### Work request
A single number is required: how many lines in the data below contain "width".

### Supplied data
··········

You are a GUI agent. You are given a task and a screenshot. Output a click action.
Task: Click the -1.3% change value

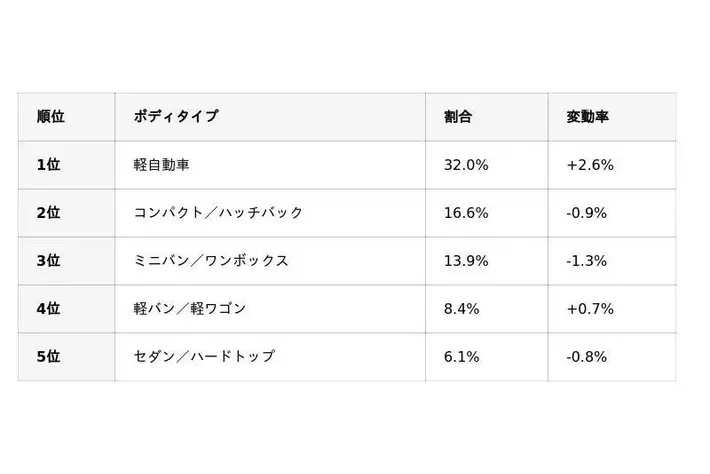tap(588, 261)
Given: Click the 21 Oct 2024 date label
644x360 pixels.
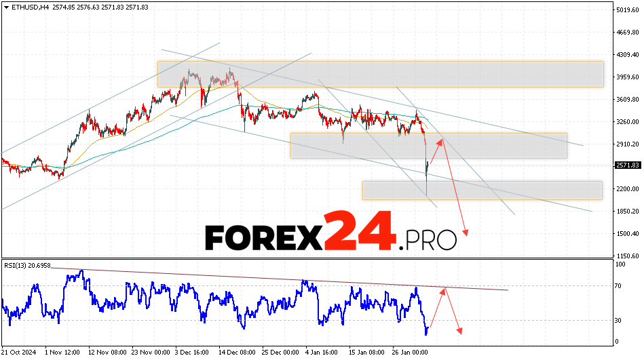Looking at the screenshot, I should click(18, 353).
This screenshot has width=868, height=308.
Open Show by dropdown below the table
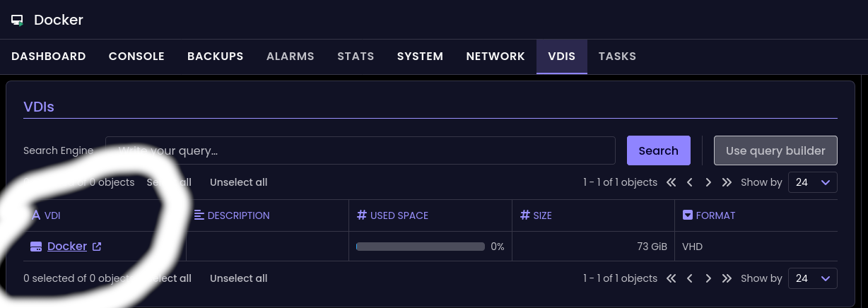[x=812, y=278]
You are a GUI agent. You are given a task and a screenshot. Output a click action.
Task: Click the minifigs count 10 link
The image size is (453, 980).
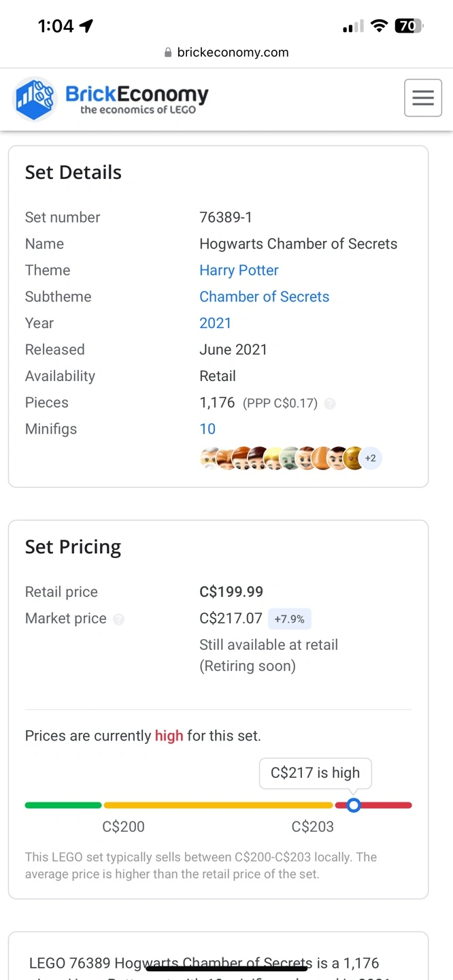point(207,429)
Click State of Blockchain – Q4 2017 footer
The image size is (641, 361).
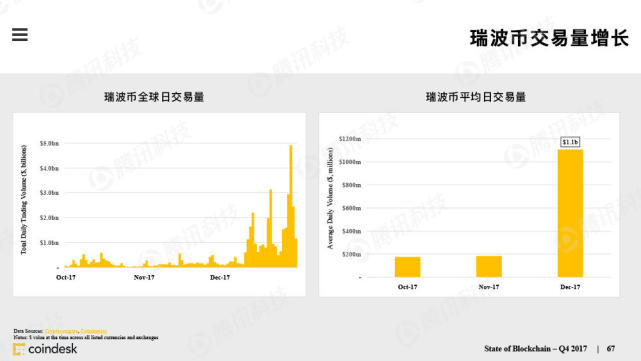536,349
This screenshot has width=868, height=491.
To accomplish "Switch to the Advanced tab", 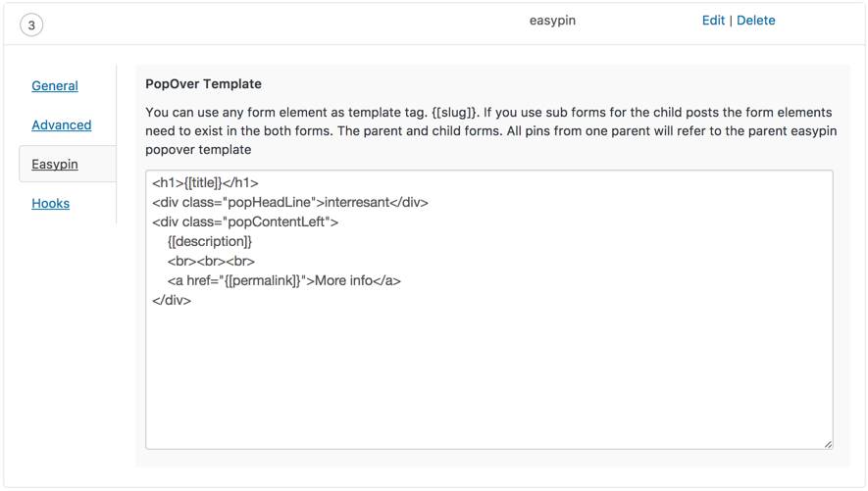I will tap(62, 125).
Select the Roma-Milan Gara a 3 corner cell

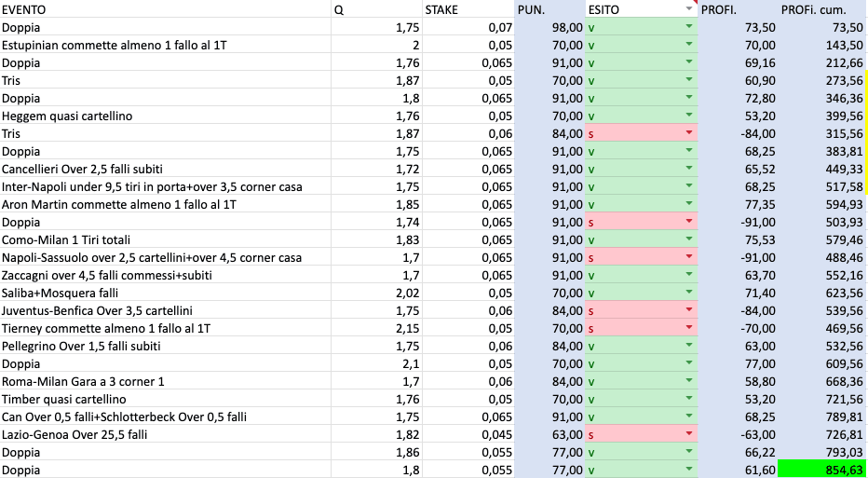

··········

### Answer to the exercise
2